第26話 おじさん仕事を終えて眠れる美少女になる



「筆頭殿、ウーダの葉をお願いしますわ。その量ですと半分くらい、乳鉢へ入れてくださいまし」


 筆頭薬師は言われたとおりに行動した。

 その目は既に少女だからと侮ってはいない。

 おじさんが使ったムダのない錬成魔法を見て、その腕前を認めたのだ。


「はい、そのくらいで大丈夫ですわ。ここで再度、錬成魔法を使います」


【錬成】


「次にゾルマの果実から果肉を取りだしていただけますか?」


 ゾルマの果実はおじさんの頭と同じくらいの大きさがある。

 しかもかたい外皮におおわれているのだ。

 おじさん的には椰子の実のイメージである。

 

 この外皮を上手にはがすと、中からライチのような半透明の果肉がとれるのだ。

 見た目はとても美味しそうなのだが、実は食用には向かない。

 毒ではないのだが、とてつもなく酸っぱくて渋いのである。


「粗熱がとれたみたいですわね」


 それぞれのビーカーの液体を漉す。


「ここに先ほど錬成した素材を入れて、よくかきまぜてくださいな。
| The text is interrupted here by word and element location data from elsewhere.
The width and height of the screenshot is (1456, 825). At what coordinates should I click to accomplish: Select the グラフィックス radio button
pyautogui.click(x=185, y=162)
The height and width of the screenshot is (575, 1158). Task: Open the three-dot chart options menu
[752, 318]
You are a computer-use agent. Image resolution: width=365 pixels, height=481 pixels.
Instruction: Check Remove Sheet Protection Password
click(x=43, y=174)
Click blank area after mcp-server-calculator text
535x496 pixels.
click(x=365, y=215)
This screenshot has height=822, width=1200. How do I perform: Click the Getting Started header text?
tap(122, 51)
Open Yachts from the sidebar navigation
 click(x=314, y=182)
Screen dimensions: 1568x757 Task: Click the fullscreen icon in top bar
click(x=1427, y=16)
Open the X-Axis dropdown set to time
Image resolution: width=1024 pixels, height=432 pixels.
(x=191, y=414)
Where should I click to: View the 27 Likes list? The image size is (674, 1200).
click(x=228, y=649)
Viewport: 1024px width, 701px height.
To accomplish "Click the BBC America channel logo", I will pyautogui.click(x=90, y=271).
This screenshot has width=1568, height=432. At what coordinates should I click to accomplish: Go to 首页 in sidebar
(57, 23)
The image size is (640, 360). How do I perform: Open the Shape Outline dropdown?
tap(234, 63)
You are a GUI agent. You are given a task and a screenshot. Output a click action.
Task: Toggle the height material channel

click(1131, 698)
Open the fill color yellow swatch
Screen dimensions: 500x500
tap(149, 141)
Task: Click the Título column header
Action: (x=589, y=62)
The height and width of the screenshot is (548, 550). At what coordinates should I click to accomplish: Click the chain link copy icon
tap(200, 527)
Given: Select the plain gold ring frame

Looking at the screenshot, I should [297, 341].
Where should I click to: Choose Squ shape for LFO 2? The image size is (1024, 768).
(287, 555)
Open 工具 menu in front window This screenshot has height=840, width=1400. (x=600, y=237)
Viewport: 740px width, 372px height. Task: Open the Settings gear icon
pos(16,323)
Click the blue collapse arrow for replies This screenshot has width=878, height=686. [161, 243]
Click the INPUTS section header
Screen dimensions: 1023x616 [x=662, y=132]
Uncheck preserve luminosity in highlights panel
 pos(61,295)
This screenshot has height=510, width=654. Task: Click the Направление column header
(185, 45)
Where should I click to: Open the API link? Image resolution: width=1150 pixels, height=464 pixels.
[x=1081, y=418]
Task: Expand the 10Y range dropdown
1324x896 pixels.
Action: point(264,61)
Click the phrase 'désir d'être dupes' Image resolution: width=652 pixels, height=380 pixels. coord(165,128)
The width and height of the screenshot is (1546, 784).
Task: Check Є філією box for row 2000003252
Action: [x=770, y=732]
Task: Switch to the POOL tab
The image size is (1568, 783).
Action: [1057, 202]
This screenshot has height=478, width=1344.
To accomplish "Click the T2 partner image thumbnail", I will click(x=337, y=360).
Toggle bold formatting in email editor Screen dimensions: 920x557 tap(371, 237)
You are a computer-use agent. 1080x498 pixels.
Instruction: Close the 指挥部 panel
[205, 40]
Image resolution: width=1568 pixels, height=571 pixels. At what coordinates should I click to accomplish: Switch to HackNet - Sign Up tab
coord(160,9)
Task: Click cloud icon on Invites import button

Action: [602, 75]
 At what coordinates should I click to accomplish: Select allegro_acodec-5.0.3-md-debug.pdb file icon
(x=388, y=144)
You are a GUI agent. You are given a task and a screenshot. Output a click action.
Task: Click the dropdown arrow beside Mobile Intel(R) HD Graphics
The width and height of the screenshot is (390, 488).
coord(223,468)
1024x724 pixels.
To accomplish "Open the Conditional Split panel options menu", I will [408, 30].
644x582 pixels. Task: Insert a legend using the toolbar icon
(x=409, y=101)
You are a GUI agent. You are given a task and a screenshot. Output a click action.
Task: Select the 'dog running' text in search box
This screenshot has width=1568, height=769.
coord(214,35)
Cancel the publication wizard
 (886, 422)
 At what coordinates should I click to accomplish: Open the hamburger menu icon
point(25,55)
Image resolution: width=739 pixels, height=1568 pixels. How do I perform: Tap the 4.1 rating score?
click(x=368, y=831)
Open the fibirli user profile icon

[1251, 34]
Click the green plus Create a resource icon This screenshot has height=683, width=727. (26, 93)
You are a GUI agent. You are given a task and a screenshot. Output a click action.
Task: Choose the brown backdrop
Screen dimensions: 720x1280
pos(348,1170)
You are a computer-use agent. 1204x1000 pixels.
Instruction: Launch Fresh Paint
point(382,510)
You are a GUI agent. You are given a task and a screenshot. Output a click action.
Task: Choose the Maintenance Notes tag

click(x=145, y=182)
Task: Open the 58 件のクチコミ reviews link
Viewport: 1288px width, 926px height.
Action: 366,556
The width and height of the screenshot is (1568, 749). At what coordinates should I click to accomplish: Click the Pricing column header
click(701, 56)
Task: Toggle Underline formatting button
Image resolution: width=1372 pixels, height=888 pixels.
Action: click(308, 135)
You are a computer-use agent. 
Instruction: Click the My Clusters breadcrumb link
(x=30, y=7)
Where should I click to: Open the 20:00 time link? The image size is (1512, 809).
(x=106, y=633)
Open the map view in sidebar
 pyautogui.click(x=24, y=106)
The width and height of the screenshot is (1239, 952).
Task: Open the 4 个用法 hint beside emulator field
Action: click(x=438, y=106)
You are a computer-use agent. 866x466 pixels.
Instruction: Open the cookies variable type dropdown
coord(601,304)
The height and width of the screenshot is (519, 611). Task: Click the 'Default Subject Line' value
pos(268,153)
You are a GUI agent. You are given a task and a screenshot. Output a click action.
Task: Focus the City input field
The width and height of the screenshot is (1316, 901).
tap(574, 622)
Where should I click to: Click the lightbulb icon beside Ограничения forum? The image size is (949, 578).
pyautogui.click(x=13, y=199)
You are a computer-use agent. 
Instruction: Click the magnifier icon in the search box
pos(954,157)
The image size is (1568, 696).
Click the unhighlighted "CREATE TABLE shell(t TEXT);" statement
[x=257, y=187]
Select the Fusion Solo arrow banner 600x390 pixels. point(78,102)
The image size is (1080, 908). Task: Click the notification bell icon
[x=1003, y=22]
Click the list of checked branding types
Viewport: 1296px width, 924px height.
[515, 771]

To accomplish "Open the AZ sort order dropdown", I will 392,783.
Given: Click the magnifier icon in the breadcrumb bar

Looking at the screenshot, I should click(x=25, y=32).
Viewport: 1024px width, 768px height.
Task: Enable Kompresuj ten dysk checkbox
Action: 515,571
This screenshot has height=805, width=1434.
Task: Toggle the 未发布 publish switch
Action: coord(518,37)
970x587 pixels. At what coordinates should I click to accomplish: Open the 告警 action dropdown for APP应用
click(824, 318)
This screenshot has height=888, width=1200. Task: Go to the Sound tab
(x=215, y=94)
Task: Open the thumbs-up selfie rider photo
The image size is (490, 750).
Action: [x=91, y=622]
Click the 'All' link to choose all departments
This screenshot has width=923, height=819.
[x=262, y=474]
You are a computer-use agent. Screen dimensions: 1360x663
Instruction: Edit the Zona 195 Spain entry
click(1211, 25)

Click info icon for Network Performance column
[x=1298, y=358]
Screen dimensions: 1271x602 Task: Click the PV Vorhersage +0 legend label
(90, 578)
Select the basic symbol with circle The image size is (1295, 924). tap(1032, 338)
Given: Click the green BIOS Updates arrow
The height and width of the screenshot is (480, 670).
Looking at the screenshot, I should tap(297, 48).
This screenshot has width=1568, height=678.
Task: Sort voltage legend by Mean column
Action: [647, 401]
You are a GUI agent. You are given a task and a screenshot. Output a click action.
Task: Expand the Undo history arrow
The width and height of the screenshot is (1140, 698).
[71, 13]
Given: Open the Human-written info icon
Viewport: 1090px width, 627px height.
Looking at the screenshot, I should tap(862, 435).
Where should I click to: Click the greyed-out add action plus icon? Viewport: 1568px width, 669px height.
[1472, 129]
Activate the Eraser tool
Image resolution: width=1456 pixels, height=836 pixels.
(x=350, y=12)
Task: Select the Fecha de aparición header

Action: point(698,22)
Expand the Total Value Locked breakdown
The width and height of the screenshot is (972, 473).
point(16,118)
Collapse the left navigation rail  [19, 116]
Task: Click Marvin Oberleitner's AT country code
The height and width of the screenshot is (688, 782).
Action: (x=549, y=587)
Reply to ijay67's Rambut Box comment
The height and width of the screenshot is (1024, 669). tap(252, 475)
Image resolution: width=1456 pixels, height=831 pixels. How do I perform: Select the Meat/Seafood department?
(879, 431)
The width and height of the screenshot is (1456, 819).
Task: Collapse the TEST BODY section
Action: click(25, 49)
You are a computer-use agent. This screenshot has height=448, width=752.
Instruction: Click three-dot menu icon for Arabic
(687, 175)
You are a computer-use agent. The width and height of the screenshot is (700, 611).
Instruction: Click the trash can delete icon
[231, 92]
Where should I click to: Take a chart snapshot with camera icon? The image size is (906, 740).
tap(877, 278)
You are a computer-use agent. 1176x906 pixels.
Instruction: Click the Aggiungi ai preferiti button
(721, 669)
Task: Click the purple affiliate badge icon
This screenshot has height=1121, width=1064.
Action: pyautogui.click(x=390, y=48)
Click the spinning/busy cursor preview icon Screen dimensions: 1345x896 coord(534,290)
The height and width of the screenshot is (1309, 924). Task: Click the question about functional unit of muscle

そして錬成魔法ですわ」


【錬成】


 青と薄い緑だった液体が透明に変わった。


「取りだした果肉はどうする?」


 筆頭薬師はきれいに外皮を取り除いていた。

 楕円形でぷるぷると震える果肉を見て、おじさんが言う。


「縦に半分に切ってほしいんですの。種をとったところに、この液体を入れますわ」


 筆頭薬師の見事な手際のよさに、おじさんもニッコリである。

 二つになった果肉の中心部分がぽっかりとへこんでいた。

 そこへ先ほどの液体をそれぞれに注いでいく。


【錬成】


 おじさんの魔法によって果肉と液体が錬成された。

 赤と青のスライム状のなにか。


「これで最後なのですが、ここからはより精度の高い魔力操作が求められますから注意ですわ」


 ここまでの工程は熟練の魔法薬師ならさほど難しくはない。

 しかしここから先の難易度が跳ね上がるのだ。

 幅が三十センチほどある板の上を歩いていたのを、足の幅より細い板の上を全速力で走るような違いがある。


【錬成】


 それは筆頭薬師の目から見れば神業であった。

 精緻でありながらも大胆で、繊細かつ強靱な錬成魔法。

 己が未だに到達していない領域である。

 そのことを悔しいと思う間もなく、筆頭薬師はただ美しいと思っていた。


 赤と青のスライム状のなにかが特級治癒薬へと生まれ変わる。

 それが新しいビーカーに入った。


 “ふぅ”とおじさんが息を吐く。

 細かい制御が必要とされる作業に神経を使い、息が荒れていたのだ。

 ふだんは行使しない大規模な魔法に加えて、繊細な作業が疲労を誘発する。


「終わりましたわ。これで特級治癒薬の完成ですの!」


 そんな状態であっても、おじさんはすがすがしい笑顔で宣言した。


「伯父様、特級治癒薬の使い方はご存じですよね?」


 “う、うむ”と戸惑いながらも国王が首肯した。


「筆頭殿もご存じのようですから、王妃様が目を覚まされたら体調を見つつ使ってくださいまし」


 ふらりとおじさんの身体が揺れた。

 その肩を祖母が支える。


「まったく、この子は無茶をして。アンディ、今日はもう帰るよ。あとはリーの言ったとおりにするんだよ」


「叔母上、リーは大丈夫なのか?」


「ちょっと疲れただけさ。ほら」


 祖母の肩にのったおじさんの寝顔は、とても満足したような表情だった。